Here, the State points to the mental health evaluation completed pursuant to I.C. § 19-2524, which was included in Black's PSI. However, not every mental health evaluation conforms with the exacting requirements of I.C. § 19-2522(3). See, e.g., State v. McFarland, 125 Idaho 876, 881, 876 P.2d 158, 163 (Ct. App. 1994) (holding psychologist's report completed when defendant was suicidal did not supply in-depth analysis required by I.C. § 19-2522(3)); State v. Pearson, 108 Idaho 889, 891-92, 702 P.2d 927, 929-30 (Ct. App. 1985) (holding psychological report prepared pursuant to I.C. § 19-2522(3) was insufficient because it did not provide requisite in-depth analysis).

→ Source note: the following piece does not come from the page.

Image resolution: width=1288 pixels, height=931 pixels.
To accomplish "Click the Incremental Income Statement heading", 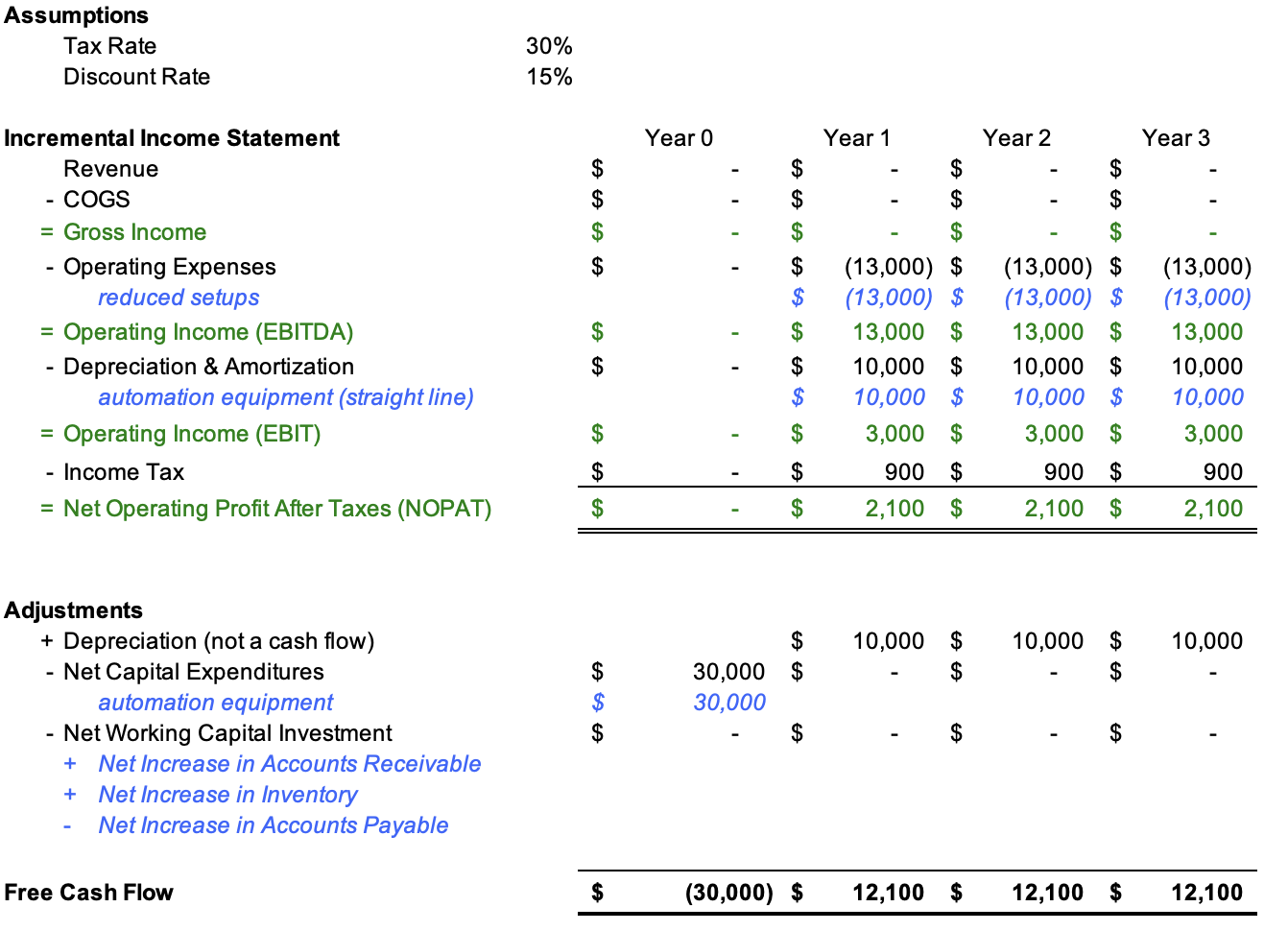I will click(x=172, y=137).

There is no indication that the information contained in the record complies with the statutory requirements of I.C. § 19-2522(3). The information in Black's PSI falls far short of providing the in-depth analysis of Black's mental health that is required. Not only was there not sufficient information in the record to provide the court with information to meet the requirements of I.C. § 19-2522(3), there was also no indication that the court considered Black's mental condition in fashioning its sentence. When pronouncing Black's sentence, the court did not indicate any of the factors it had considered.2

Because the district court's conclusion that Black's mental condition was not a significant factor is inconsistent with the applicable legal standards, we hold that the district court abused its discretion by failing to order a psychological evaluation pursuant to I.C. § 19-2522. This error necessitates that Black's sentence be vacated and that the case be remanded for preparation of a psychological evaluation and resentencing. Thus, we do not address Black's claim that his sentence was excessive.

III.

CONCLUSION

The district court abused its discretion in denying Black's motion for a psychological evaluation pursuant to I.C. § 19-2522. Accordingly, we vacate Black's sentence and remand the case for the preparation of a psychological evaluation and resentencing.

FOOTNOTES

1.   The specific assessment performed was the Global Appraisal of Individual Needs-I Recommendation and Referral Summary.

2.   For the first time in its order denying Black's motion for reduction of sentence under Rule 35, the court listed the factors it considered in fashioning Black's sentence.

GUTIERREZ, Judge

Judge MELANSON and Judge HUSKEY CONCUR.